Consignes:
1. Traduisez en anglais cette phrase du texte à lire : « Les députés s’interrogeaient sur la situation de la sécurité dans notre pays. »
2. Recopiez le passage du texte à lire qui va de « L’audition de décembre » à « situation forcément complexe. ».

L’audition de décembre 2013 du général Bertrand Soubelet par l’Assemblée nationale, qui a tout déclenché, montre précisément ce qu’il ne faut pas faire. Les députés s’interrogeaient sur la situation de la sécurité dans notre pays. Est-elle bien assurée? Partout et en tout lieu? Peut-on améliorer le niveau de sécurité? Comment le faire sans augmenter les coûts? Cette audition se situait dans la phase initiale de compréhension par les députés du sujet et des enjeux, phase dans laquelle il importe d’écouter plusieurs points de vue afin de mieux prendre la mesure d’une situation forcément complexe.

Extrait des données:
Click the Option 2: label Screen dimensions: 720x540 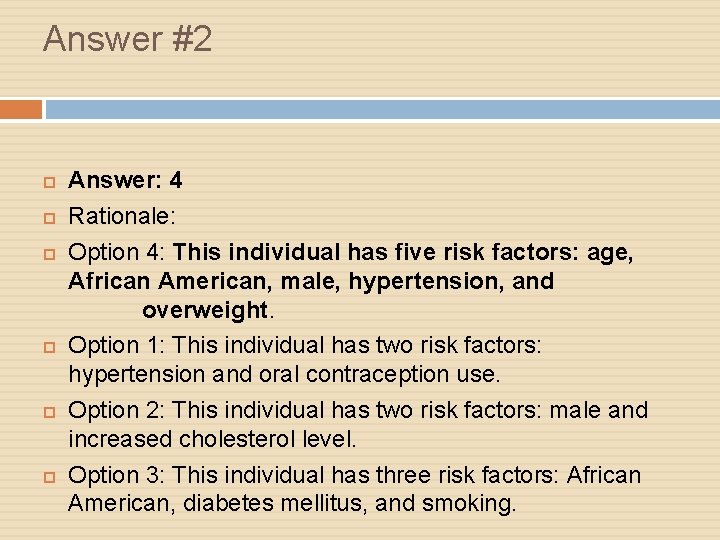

Corrigé:
1. The members of parliament were questioning the state of security in our country.

2.
L’audition de décembre 2013 du général Bertrand Soubelet par l’Assemblée nationale, qui a tout déclenché, montre précisément ce qu’il ne faut pas faire. Les députés s’interrogeaient sur la situation de la sécurité dans notre pays. Est-elle bien assurée? Partout et en tout lieu? Peut-on améliorer le niveau de sécurité? Comment le faire sans augmenter les coûts? Cette audition se situait dans la phase initiale de compréhension par les députés du sujet et des enjeux, phase dans laquelle il importe d’écouter plusieurs points de vue afin de mieux prendre la mesure d’une situation forcément complexe.